Commutator of two normal subgroups with trivial intersections

So I tried looking everywhere but I'm really lost with this proof. I need to to show that:

Let $H$, $K$ be normal subgroups of a group $G$, satisfying $H\cap K = \{e\}$. Let $h\in H$, $k \in K$.

(a) Prove that the commutator $w = hkh^{-1}k^{−1}$ satisfies $w \in H$ and $w \in K$. Then conclude that $w = e$

(b) Prove that $hk = kh$, for all $h \in H$, $k \in K$.

Solution 1:

(a) Since $K$ is normal $hkh^{-1}\in K$ and therefore $hkh^{-1}k^{-1}\in K$. The same argument proves that $hkh^{-1}k^{-1}\in H$.

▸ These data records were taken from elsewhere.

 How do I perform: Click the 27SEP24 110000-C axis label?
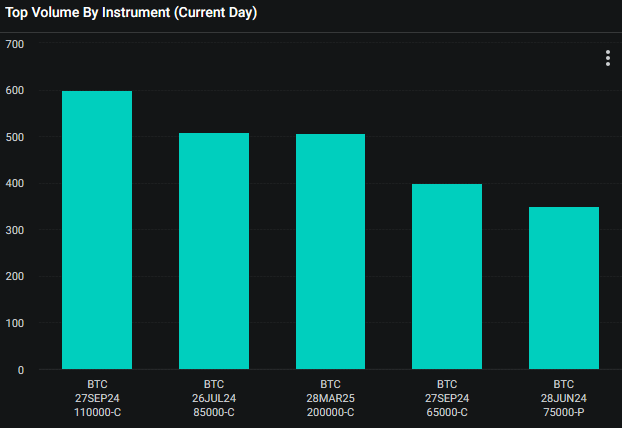pos(97,398)
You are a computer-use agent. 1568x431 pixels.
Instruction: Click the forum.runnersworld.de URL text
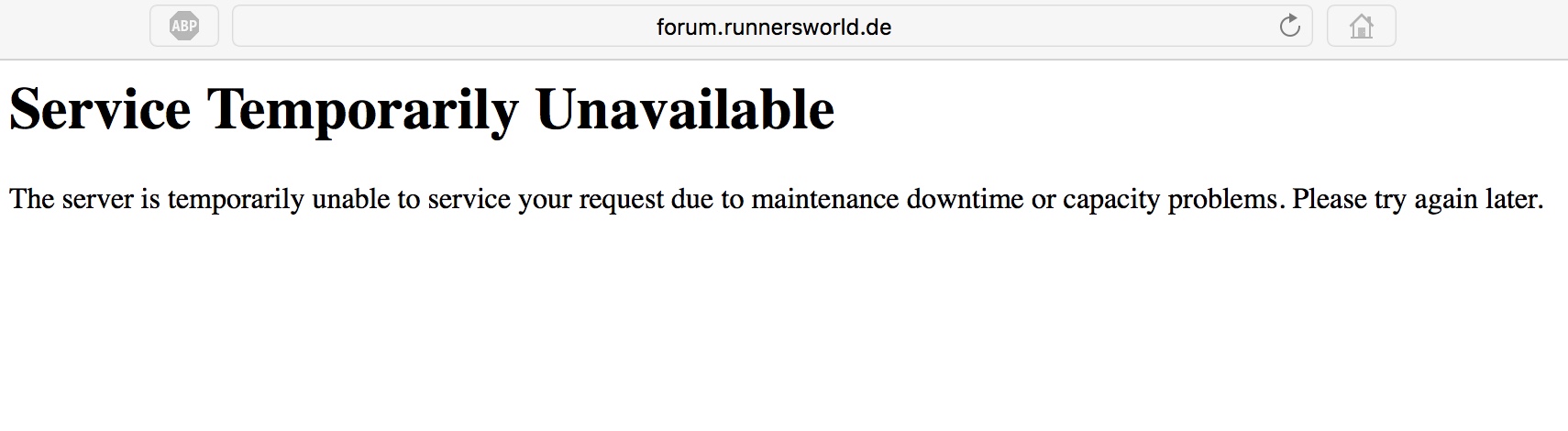(x=774, y=27)
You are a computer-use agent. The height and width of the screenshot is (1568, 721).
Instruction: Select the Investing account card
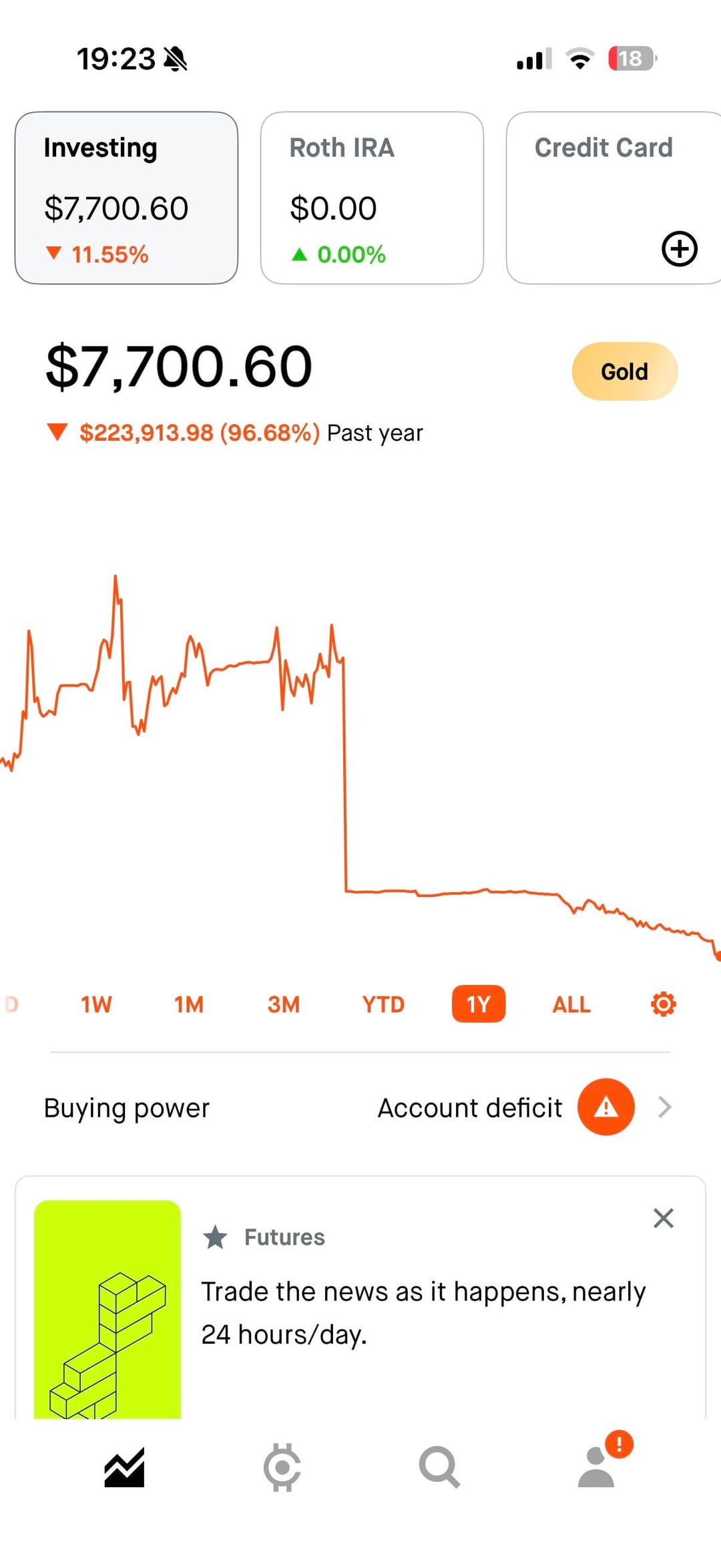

(b) $hkh^{-1}k^{-1}=e\implies hkh^{-1}=k\implies hk=kh$.

Solution 2:

For (a), note that $hkh^{-1} \in K$ since $K$ is normal. As $K$ is a subgroup, you now see that $hkh^{-1}k^{-1} \in K$. The claim on $H$ membership is proved the same way. Since $w \in H \cap K = \{e\}$ there is no choice but $w=e$.